A Mississippi grand jury refused to indict the white woman whose accusation set off the lynching of Black teenager Emmett Till nearly 70 years ago. The decision closed the case that shocked a nation and galvanized the modern civil rights movement, reports the Associated Press. After hearing more than seven hours of testimony from investigators and witnesses, a Leflore County grand jury determined there was insufficient evidence to indict Carolyn Bryant Donham on charges of kidnapping and manslaughter, said District Attorney Dewayne Richardson. The case was closed despite revelations about an unserved arrest warrant and the 87-year-old Donham’s unpublished memoir. The Rev. Wheeler Parker, Jr., Emmett Till’s cousin and the last witness to Till’s Aug. 28, 1955, abduction, said the result was “unfortunate, but predictable.”
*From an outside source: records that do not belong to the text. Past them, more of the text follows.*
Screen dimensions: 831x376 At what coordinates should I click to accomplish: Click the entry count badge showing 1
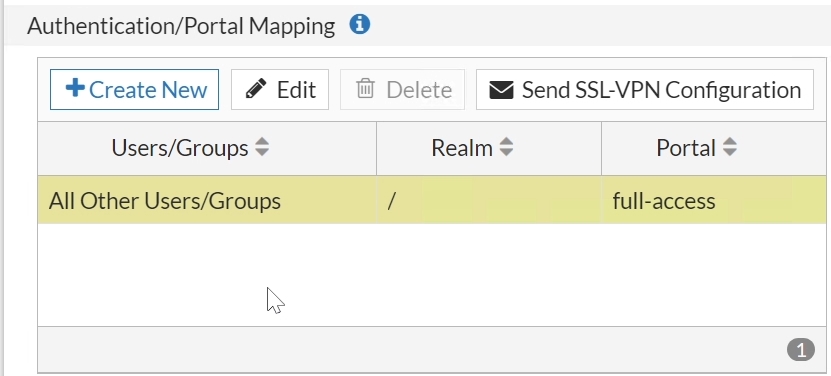coord(800,349)
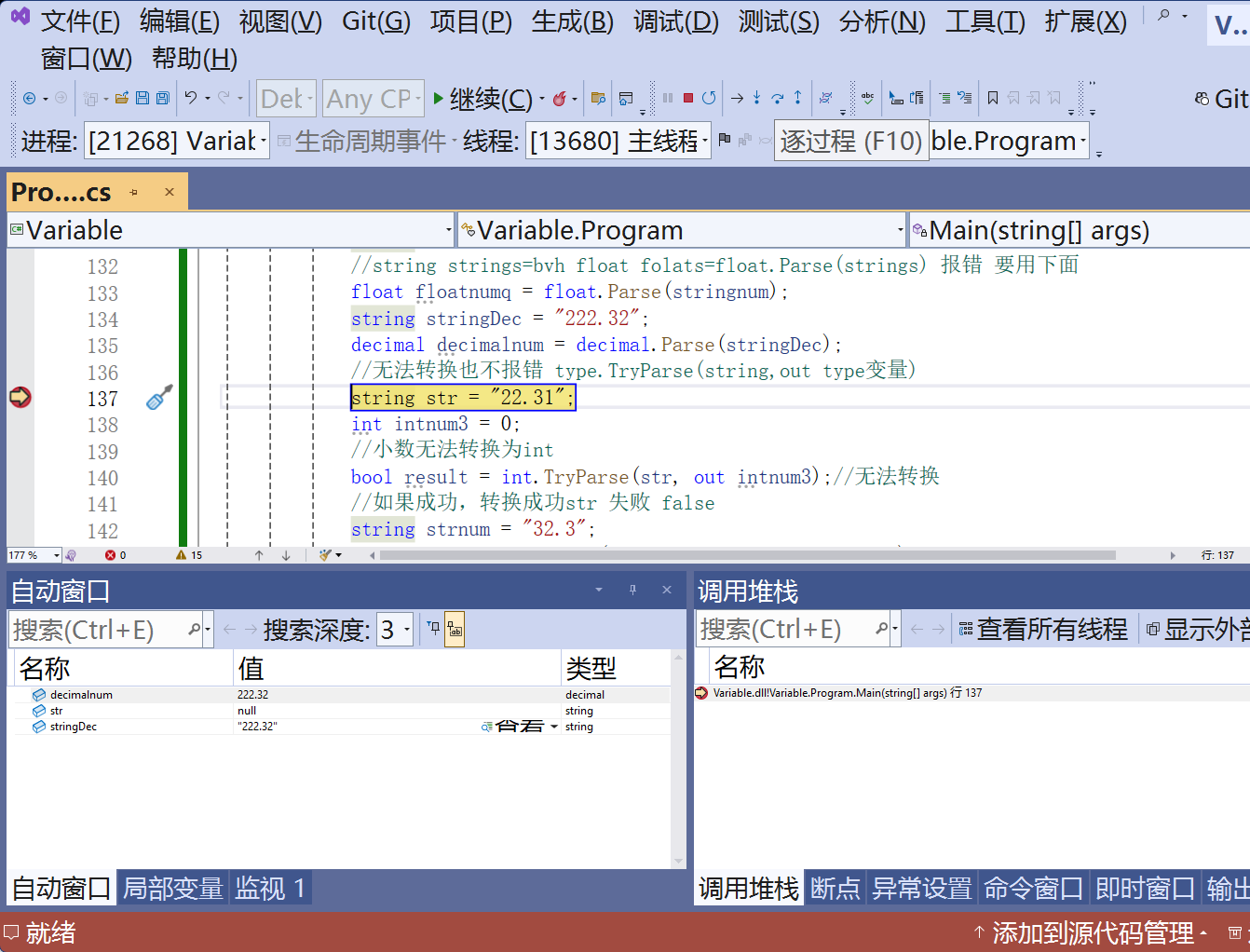This screenshot has height=952, width=1250.
Task: Switch to the 监视 1 tab
Action: (270, 888)
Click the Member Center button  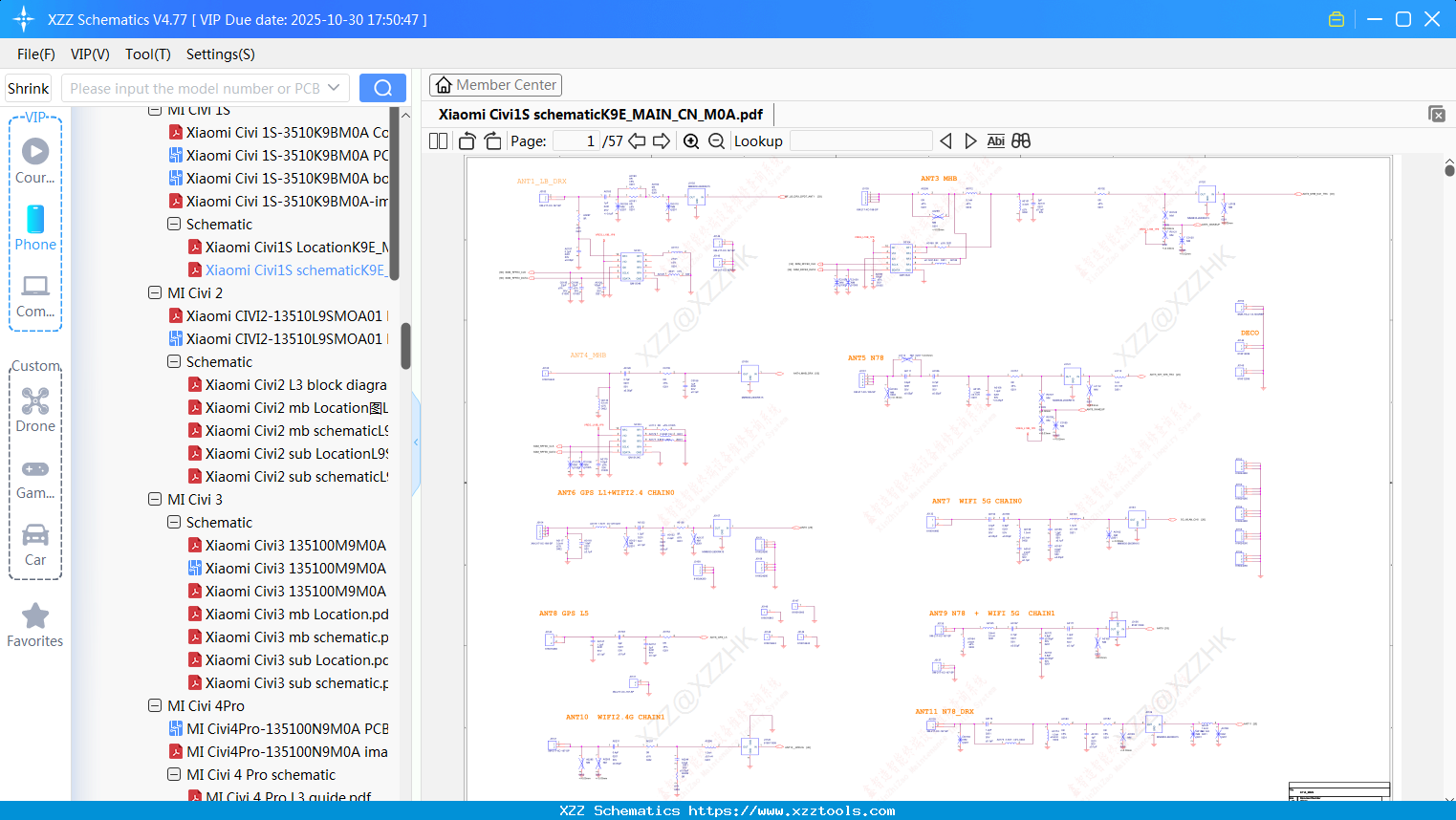495,85
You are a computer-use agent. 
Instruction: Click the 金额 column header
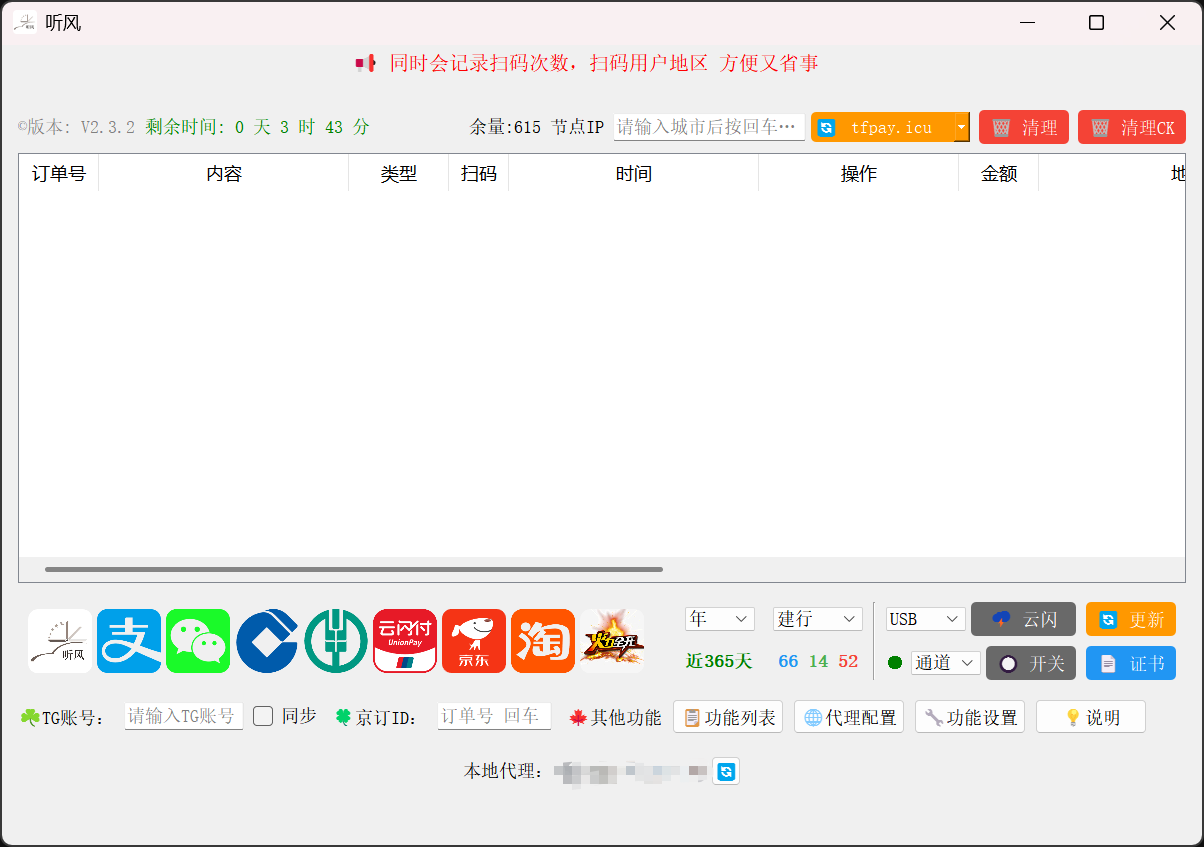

Parker said, “The fact remains that the people who abducted, tortured, and murdered Emmett did so in plain sight, and our American justice system was and continues to be set up in such a way that they could not be brought to justice for their heinous crimes.” Ollie Gordon, another Till cousins, said, “Ms. Donham has not gone to jail. But in many ways, I don’t think she’s had a pleasant life. I think each day she wakes up, she has to face the atrocities that have come because of her actions.” In June, a group searching the basement of the Leflore County Courthouse discovered the unserved arrest warrant charging Donham, then-husband Roy Bryant and brother-in-law J.W. Milam in Till’s abduction in 1955. Donham, 21 at the time, was never taken into custody.
The 14-year-old Chicago boy was visiting relatives in Mississippi when he went to the store in Money, Ms., where Carolyn Bryant worked. Relatives said Till whistled at the white woman, but denied that he touched her as she’d claimed.